Neither my projects being delivered on time – answering all kinds of requests on multiple channels means a lack of time for any meaningful deep work. And that's where your project gets stuck and the road to hell starts.


The tools itself were not a problem. It was the order to use them that was missing. And so I came up with these simple rules:

  • Is it urgent? Call.

  • Is it about work in progress? Easy Project (or your PM tool)

  • Is that a 'Where is?' / 'How to?' / 'When will?' question? Group chat.

  • Something on Evaluation/Presentation? Scheduled video call.

  • One-on-one personal stuff? Chat. (Since every senior PM at a certain point of his/her career becomes a psychologist too.)

  • Question about resource availability? Shared calendar. Write down when you have to see your doctor, welcome a plumber, or simply not being disturbed in any case. Trust me, this will help you a lot, both in planning and ad hoc situations.


We made a “ladder of importance” and turned our workflow from a bit chaotic to almost smooth. This idea has actually a lot to do a lot with simple respect – the time of everyone on the team is precious, so let's not disturb but cooperate. We all know those Do-you-have-a-minute moments that lead to 1.5 hours of your daily schedule (and could have easily been solved by Google).


The best thing about it all? From then on, when my phone rang, I knew it's either something serious or pizza delivery.

"Use logical notifications, connect everyone with the WBS, and adjust the meeting schedule to the home-office-reality."




2. Keep all team members synced and engaged


I'm a “mind map person”. I love mind maps 'cause they help me see my ideas structured next to each other. Once I have a mind map ready, I get to work. One thing I learned about mindmaps in Covid times? Share it. And even better – use it as a background for your video meetings!


I used to create a WBS structure for my project and then keep it for myself. Not anymore! Yes, it still is me who creates the basic version of WBS, but then comes an online team meeting where we add/remove the project's parts together.

How it helps the team's discipline? Everyone's involved from the beginning, everyone feels more like an owner, and, most importantly, every team member sees what's ahead of the team – how his or her deliveries are impacting the total workflow.

3. Adjust meeting times to the reality + two rules for all meetings


We used to have Monday meetings scheduled for 9.30 am.

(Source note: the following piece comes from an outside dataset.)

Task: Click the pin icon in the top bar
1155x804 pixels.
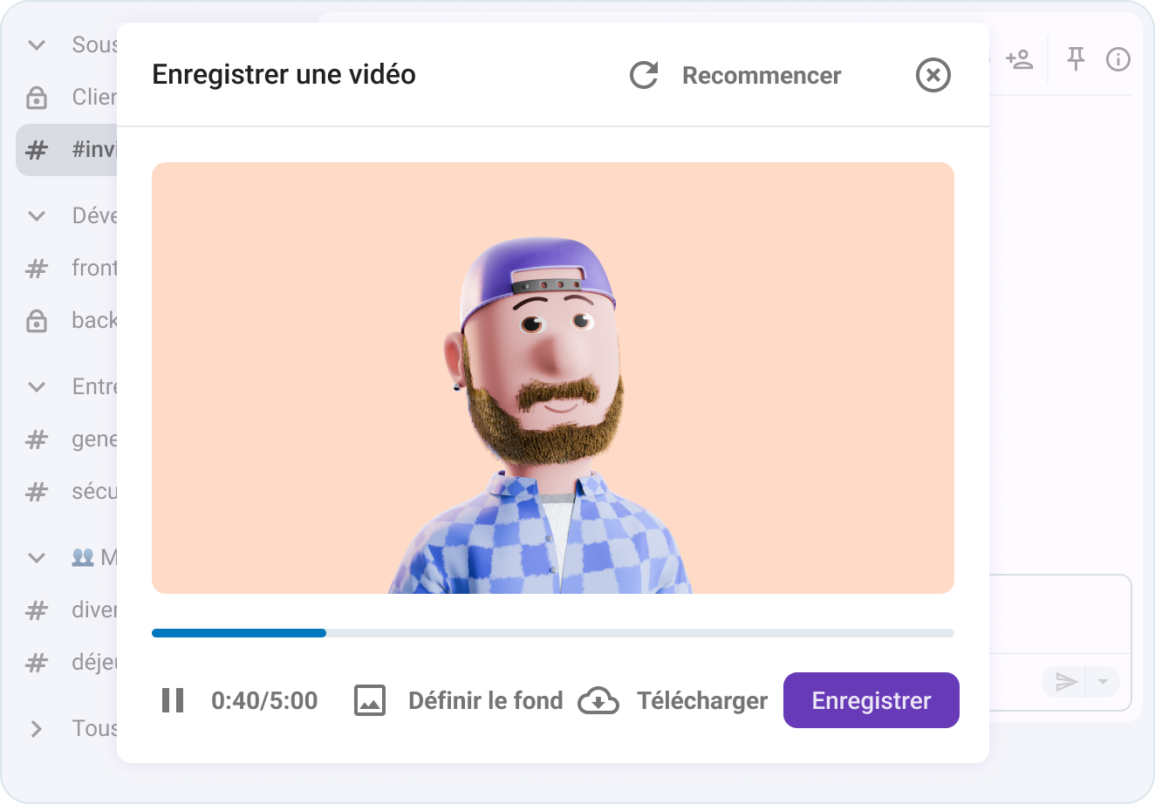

What usually happened:

  • At least one team member was missing or came significantly late

  • At least one team member had an “internet connection issue”?

  • The meeting was always shorter than scheduled due to other calls scheduled


Result?
Lost morning | Time-consuming individual follow-ups | Chaos


My solution?
I simply canceled Monday morning meetings and scheduled Monday afternoon meetings. Why? People were simply not ready and since they stayed at home, they needed more time to organize individually. As soon as we switched to afternoons, everyone was on time, ready, and, miraculously, with his/her internet connection working.


Two rules for all meetings?
First, keep it short and involve all participants – that's how YOUR meetings will be everyone's favorite, plus will make sense. (Do you also have those colleagues who just sit there quietly for 30 minutes and after the meeting, they start bombarding you with questions?).

Second, summarize the outcome. I don't know how good your PM tool is but the Easy Project turns everything we come up with during brainstorming into tasks. Like: WBS or Gantt ideas > tasks in the PM checklist, so I don't have to it manually. Oh, yes, and it all happens live.

Bonus One: Don't Forget About The “Good job!” Moment


When I asked my team what they would miss the most working at home-office, their answer surprised me a bit (though I guess it shouldn't). Feedback, they would say. What a good point! To approve something is simply not the same as praise.

Or, as my graphic designer said: “I felt like a machine – just delivering and waiting for 'cross' or 'tick'. No tipping on my shoulder or even encouraging me to do better.” You are a project manager, so you know how powerful weapon feedback is. From my experience, it's nowadays more important than ever.